- Work instructions -
Write only the number of lines in the data that include the word "click".
[[ Record excerpts open ]]
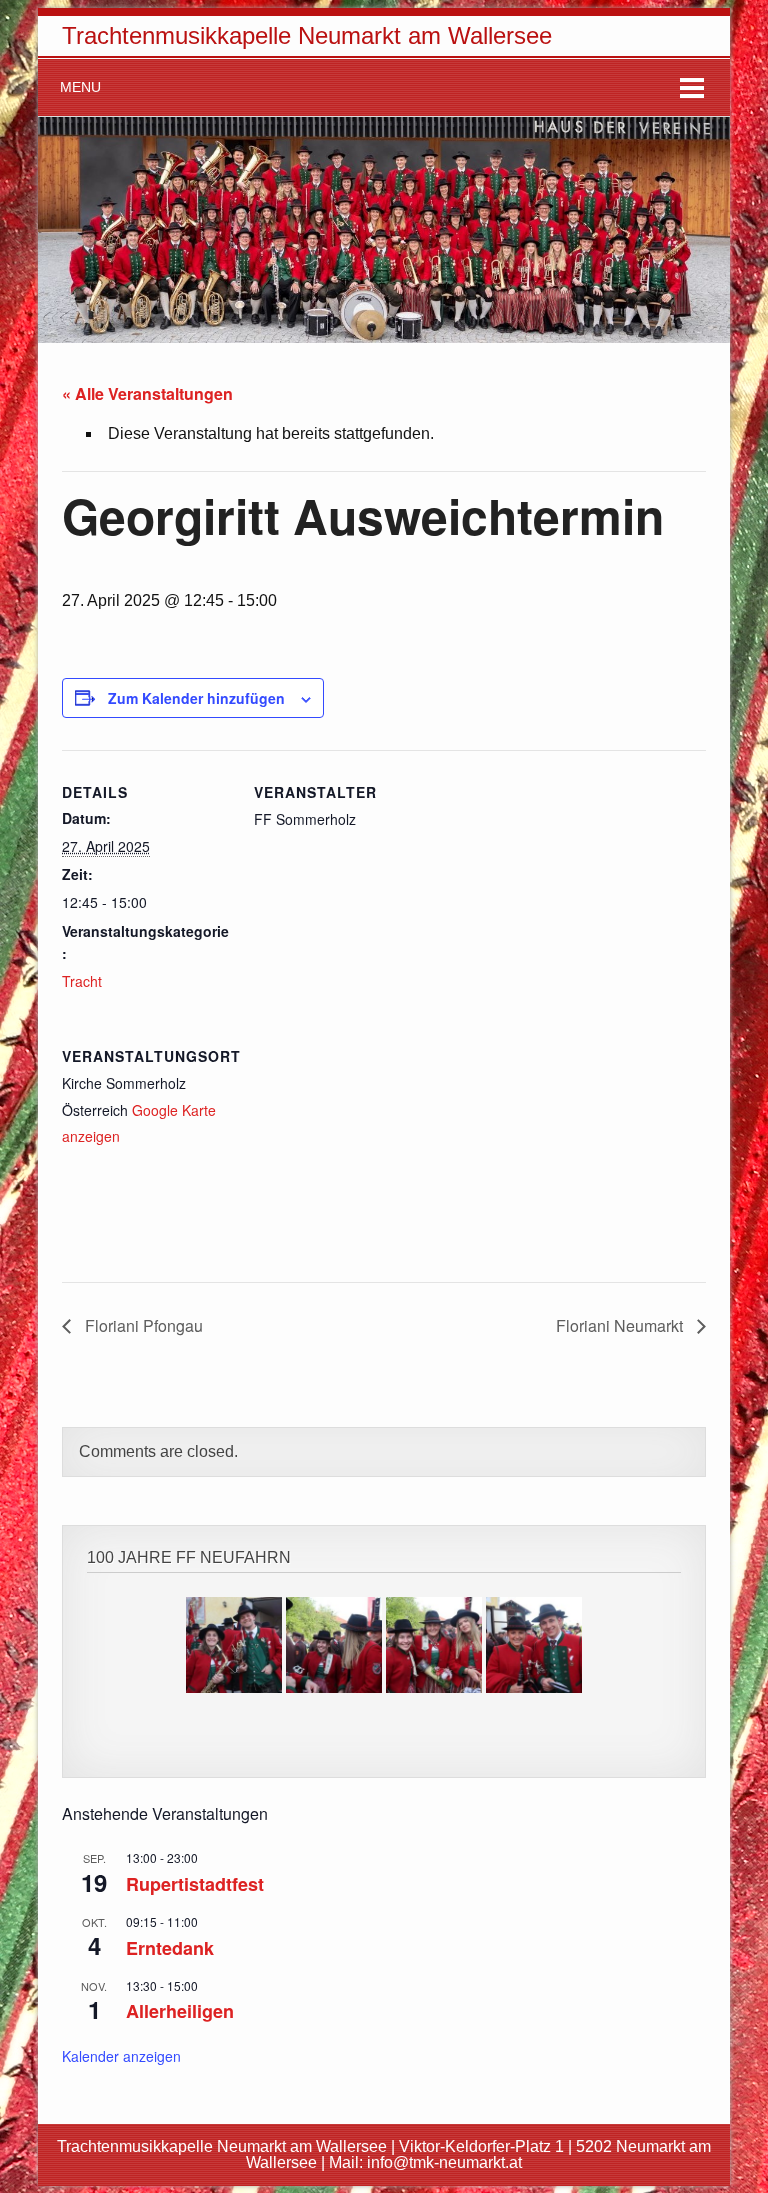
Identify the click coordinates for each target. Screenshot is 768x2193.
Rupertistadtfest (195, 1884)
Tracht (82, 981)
[[ Record excerpts closed ]]
[[ Record excerpts open ]]
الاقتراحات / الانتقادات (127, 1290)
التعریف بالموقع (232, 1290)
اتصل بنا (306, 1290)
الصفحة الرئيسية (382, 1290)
[[ Record excerpts closed ]]
[[ Record excerpts open ]]
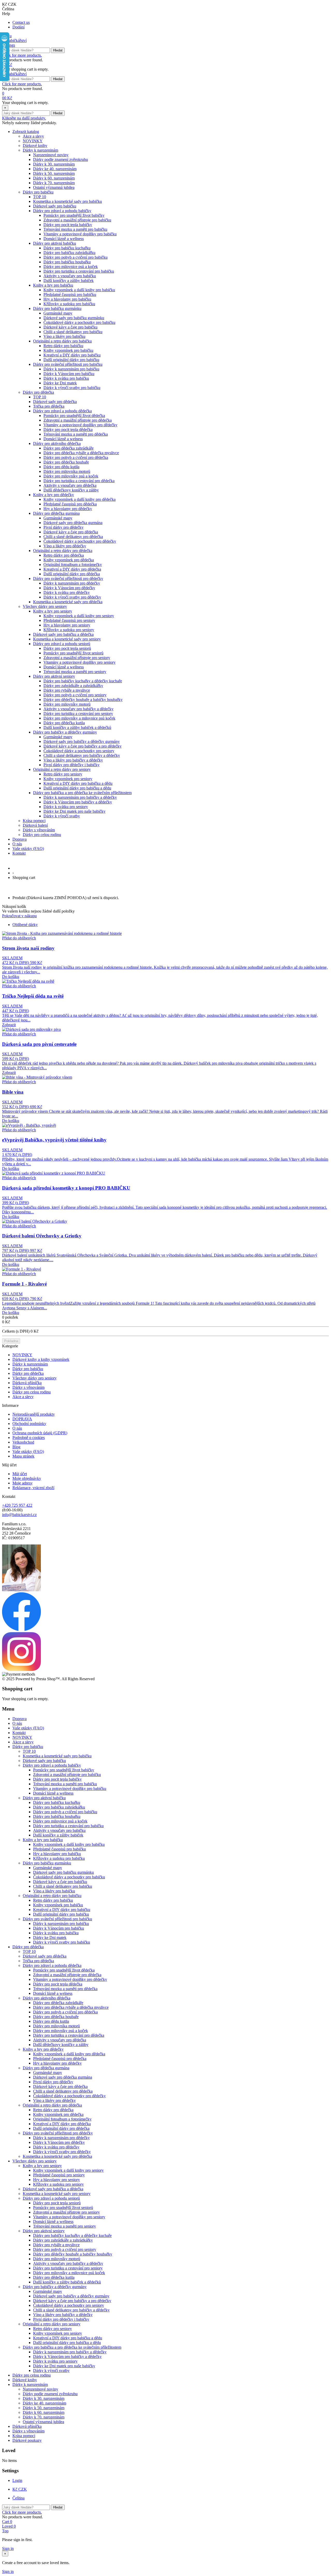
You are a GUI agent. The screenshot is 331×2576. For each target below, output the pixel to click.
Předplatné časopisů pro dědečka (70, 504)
[[ Record excerpts closed ]]
- Solution below -
2